Con la mirada nublada por el llanto y el miedo visceral que inundaba mi cuerpo regresé corriendo a casa, por el camino de vez en cuando miraba hacia atrás para cerciorarme de que el militar no venia tras de mí, por primera vez olvide el temor que sentía por las serpientes y sin vacilar pase junto a la hojarasca por donde desapareció la que había visto antes.

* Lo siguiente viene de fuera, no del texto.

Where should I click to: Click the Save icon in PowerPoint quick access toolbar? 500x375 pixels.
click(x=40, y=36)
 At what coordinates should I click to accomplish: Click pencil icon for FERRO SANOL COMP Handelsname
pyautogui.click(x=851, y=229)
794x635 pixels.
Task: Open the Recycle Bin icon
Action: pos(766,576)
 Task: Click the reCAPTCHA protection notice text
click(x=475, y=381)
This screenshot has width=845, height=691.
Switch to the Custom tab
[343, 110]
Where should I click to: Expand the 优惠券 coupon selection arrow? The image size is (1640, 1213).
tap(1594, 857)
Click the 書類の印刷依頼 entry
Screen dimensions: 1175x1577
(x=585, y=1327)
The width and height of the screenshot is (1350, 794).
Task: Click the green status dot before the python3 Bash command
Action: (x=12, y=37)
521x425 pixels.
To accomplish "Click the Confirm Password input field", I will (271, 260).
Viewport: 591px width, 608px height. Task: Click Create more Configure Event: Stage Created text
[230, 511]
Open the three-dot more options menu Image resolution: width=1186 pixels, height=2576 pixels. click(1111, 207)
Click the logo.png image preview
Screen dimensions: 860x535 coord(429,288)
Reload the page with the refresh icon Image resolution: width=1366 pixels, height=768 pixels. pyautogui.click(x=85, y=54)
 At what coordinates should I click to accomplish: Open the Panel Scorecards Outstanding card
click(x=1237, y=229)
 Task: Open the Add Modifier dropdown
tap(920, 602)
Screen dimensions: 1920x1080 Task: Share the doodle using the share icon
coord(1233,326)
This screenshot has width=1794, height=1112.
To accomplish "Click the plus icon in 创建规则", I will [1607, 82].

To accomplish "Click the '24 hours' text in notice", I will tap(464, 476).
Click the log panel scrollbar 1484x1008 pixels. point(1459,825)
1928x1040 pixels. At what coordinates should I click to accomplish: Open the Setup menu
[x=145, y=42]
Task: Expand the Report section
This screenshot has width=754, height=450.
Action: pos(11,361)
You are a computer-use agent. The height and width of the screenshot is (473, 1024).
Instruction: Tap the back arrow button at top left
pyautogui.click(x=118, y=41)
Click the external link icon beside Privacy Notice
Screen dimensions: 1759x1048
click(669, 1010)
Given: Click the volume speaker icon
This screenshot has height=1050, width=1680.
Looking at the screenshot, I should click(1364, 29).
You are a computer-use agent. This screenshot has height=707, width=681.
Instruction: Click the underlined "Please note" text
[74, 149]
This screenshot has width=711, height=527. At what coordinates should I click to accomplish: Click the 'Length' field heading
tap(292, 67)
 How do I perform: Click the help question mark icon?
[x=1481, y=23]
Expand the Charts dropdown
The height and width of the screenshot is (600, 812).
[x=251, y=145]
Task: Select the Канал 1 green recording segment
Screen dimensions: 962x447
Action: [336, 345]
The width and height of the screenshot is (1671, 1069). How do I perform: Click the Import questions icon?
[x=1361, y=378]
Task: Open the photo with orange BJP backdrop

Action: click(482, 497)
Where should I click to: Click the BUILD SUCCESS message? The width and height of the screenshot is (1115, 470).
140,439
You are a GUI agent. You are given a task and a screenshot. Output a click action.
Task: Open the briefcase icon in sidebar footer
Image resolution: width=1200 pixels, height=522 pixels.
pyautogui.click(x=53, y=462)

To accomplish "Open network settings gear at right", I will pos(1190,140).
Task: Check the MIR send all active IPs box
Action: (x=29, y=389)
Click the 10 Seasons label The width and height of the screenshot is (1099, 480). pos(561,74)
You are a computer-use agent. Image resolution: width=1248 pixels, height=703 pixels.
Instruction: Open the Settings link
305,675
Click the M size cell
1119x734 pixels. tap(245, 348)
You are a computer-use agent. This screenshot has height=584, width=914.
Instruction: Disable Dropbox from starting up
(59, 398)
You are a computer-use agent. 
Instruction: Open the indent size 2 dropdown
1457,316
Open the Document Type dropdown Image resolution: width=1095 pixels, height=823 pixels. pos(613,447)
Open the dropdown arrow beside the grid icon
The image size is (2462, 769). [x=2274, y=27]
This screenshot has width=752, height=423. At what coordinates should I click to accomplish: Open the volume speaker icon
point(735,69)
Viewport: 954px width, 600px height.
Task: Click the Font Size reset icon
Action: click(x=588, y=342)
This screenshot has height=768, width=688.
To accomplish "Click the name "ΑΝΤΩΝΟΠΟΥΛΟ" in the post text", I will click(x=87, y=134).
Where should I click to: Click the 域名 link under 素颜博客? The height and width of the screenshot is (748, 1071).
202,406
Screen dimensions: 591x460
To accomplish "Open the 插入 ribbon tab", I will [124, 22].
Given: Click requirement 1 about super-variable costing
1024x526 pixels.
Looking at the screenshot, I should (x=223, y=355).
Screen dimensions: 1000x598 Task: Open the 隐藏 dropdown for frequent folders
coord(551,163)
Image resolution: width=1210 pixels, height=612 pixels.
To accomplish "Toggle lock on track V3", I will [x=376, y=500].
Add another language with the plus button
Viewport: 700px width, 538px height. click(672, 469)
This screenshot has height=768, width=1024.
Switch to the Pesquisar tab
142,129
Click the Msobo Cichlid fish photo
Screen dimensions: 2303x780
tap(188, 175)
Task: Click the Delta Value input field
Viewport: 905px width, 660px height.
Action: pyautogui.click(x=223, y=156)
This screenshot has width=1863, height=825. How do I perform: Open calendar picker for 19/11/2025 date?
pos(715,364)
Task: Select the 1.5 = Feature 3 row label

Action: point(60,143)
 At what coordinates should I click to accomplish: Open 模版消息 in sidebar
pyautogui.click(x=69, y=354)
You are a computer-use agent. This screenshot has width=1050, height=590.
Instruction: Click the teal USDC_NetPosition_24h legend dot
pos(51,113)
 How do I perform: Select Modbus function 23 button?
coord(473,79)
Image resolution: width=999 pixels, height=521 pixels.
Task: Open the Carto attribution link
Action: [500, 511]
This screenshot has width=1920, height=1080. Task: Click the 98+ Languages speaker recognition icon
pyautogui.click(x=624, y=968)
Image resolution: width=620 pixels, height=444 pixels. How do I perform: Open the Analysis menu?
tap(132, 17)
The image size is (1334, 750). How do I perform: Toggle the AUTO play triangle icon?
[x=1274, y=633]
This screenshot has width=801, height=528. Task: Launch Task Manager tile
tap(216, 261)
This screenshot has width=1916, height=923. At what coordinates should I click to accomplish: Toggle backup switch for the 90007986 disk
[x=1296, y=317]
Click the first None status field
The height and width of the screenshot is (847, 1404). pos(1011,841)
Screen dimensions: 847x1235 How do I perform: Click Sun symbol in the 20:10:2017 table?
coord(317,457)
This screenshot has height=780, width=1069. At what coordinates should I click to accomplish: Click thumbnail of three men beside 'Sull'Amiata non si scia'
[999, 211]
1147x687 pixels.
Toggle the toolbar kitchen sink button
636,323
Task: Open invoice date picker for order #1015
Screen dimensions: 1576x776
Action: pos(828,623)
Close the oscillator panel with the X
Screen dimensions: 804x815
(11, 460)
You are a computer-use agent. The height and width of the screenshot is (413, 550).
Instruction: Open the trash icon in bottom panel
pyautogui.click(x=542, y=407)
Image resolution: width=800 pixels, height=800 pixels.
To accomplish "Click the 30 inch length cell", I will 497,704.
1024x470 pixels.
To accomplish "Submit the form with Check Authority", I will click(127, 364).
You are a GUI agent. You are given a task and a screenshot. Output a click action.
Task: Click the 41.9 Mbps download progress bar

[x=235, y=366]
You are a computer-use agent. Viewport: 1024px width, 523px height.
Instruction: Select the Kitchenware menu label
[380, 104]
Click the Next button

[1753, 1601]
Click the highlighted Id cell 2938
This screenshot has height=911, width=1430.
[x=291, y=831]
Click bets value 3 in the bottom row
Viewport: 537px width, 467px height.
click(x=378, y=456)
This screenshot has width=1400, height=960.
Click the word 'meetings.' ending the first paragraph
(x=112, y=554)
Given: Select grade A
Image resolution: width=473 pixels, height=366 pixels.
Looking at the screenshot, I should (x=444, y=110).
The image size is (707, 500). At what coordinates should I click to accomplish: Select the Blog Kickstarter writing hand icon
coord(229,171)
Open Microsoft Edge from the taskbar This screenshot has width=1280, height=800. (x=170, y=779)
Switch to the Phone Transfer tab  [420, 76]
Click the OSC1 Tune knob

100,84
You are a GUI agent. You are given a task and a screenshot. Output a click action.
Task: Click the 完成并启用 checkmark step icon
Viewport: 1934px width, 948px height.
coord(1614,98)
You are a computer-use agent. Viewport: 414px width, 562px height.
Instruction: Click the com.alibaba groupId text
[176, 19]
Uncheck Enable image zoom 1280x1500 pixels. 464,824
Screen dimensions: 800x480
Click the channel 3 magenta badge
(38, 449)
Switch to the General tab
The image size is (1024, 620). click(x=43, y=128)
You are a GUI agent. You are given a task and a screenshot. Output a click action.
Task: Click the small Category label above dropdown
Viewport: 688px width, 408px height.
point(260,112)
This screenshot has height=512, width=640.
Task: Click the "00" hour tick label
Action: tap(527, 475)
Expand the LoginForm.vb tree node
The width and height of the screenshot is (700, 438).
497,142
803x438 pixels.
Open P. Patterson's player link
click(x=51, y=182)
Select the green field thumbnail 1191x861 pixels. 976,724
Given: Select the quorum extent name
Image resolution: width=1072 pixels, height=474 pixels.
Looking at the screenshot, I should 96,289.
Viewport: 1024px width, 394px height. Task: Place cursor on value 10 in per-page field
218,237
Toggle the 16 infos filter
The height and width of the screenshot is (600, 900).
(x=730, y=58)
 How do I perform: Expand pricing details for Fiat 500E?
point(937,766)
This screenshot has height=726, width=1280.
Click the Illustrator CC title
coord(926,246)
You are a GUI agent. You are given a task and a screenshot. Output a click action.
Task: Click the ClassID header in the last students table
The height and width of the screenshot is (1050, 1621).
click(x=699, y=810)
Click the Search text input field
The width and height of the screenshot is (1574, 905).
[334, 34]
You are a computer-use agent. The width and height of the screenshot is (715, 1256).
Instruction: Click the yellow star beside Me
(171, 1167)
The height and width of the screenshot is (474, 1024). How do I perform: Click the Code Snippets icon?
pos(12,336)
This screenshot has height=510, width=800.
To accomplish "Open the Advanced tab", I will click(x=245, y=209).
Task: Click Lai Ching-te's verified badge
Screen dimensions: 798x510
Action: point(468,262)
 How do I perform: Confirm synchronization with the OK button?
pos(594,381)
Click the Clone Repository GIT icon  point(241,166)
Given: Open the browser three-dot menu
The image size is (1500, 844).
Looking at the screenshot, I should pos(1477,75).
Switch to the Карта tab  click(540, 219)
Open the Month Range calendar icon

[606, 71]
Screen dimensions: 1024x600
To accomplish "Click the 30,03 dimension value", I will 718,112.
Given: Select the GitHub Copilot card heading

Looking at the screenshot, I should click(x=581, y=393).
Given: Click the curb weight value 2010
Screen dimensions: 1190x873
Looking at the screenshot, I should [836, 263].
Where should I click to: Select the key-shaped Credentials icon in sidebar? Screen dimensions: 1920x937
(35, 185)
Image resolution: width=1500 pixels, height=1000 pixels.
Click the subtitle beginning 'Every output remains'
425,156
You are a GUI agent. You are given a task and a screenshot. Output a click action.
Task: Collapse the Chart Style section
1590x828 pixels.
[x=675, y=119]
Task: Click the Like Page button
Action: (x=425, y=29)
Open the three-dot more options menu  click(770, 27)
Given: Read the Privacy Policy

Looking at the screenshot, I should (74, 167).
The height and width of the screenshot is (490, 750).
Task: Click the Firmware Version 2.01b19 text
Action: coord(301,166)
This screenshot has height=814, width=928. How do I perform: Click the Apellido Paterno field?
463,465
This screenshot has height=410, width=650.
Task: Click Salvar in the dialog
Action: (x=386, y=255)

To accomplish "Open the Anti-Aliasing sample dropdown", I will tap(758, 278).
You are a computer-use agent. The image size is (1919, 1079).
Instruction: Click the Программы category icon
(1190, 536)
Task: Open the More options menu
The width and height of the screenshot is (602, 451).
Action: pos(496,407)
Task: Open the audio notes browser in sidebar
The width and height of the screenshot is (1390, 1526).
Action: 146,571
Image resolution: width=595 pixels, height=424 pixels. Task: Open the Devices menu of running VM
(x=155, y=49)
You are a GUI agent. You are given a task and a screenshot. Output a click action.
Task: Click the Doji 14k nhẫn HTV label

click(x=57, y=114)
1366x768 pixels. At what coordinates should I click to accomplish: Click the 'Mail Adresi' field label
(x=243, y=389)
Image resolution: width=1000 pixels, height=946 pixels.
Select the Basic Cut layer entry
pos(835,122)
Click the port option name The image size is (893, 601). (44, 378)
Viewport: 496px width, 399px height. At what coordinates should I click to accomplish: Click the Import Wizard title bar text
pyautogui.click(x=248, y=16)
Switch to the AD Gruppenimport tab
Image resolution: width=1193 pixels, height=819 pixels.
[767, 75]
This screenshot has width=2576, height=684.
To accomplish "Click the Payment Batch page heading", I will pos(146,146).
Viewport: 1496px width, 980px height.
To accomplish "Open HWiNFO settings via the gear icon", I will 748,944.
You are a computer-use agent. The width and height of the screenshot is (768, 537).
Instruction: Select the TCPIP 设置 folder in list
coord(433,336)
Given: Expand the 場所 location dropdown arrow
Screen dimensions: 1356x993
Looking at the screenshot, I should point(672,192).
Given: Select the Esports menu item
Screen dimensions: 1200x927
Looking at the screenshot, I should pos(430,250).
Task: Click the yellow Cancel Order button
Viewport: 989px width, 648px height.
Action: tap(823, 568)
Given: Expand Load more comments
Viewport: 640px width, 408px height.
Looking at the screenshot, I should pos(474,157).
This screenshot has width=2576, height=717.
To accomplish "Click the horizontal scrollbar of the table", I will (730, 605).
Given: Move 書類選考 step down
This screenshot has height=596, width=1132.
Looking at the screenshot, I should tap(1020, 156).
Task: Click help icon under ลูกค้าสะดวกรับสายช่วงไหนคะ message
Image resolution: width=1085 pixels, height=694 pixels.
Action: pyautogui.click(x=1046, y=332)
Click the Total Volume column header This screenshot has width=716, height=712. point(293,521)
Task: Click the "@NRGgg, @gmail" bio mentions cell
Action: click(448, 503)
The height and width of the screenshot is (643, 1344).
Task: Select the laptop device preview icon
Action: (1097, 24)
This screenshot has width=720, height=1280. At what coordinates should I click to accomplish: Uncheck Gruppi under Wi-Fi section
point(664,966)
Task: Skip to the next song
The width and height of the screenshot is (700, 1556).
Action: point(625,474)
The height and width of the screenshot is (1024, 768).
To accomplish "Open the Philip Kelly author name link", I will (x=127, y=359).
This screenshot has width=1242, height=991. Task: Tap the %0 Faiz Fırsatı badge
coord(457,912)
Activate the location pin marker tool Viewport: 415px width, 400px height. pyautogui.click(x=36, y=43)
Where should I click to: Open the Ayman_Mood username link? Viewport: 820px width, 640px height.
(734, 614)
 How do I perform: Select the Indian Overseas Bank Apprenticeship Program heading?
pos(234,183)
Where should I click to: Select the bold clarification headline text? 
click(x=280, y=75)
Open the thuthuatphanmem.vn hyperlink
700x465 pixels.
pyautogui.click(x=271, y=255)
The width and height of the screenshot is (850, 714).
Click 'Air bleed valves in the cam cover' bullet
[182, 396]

Cuando llegué, mi madre le servía el desayuno a mis hermanas, sintiéndome culpable por haber roto la promesa que la tarde anterior le había hecho no me decidía a entrar; con timidez me recosté contra el marco de la puerta que daba a la cocina. Un grupo de soldados se alejaban por el potrero en dirección desconocida. Los rayos del sol de media mañana despedían destellos siniestros del cañón de sus armas y el viento trajo hasta mis oídos el golpeteo metálico de los arneses que sostenían colgados en bandolera sus fusiles. Los enseres de la casa continuaban desperdigados por todos lados y los ojos de mi madre estaban enrojecidos por el llanto. Después de asomarse por la ventana para cerciorarse que los militares ya no la podían escuchar se dirigió a mí.
-¡Ojala que haya abierto la boca!- amenazó con voz airada –ya sabe que no puede decir nada porque nos hace matar-.
-No mamita, no dije nada- respondí apresurado mientras los ojos volvían a cuajárseme de lágrimas.
Sus ojos negros se clavaron sobre mi rostro como si quisiera leer en mis facciones la veracidad de mis palabras. Su amenaza quedo flotando en el aire como el rastrillar de un látigo:
-Si le dijo al ejército que su hermano se fue para la guerrilla, le pelo el culo a fuete.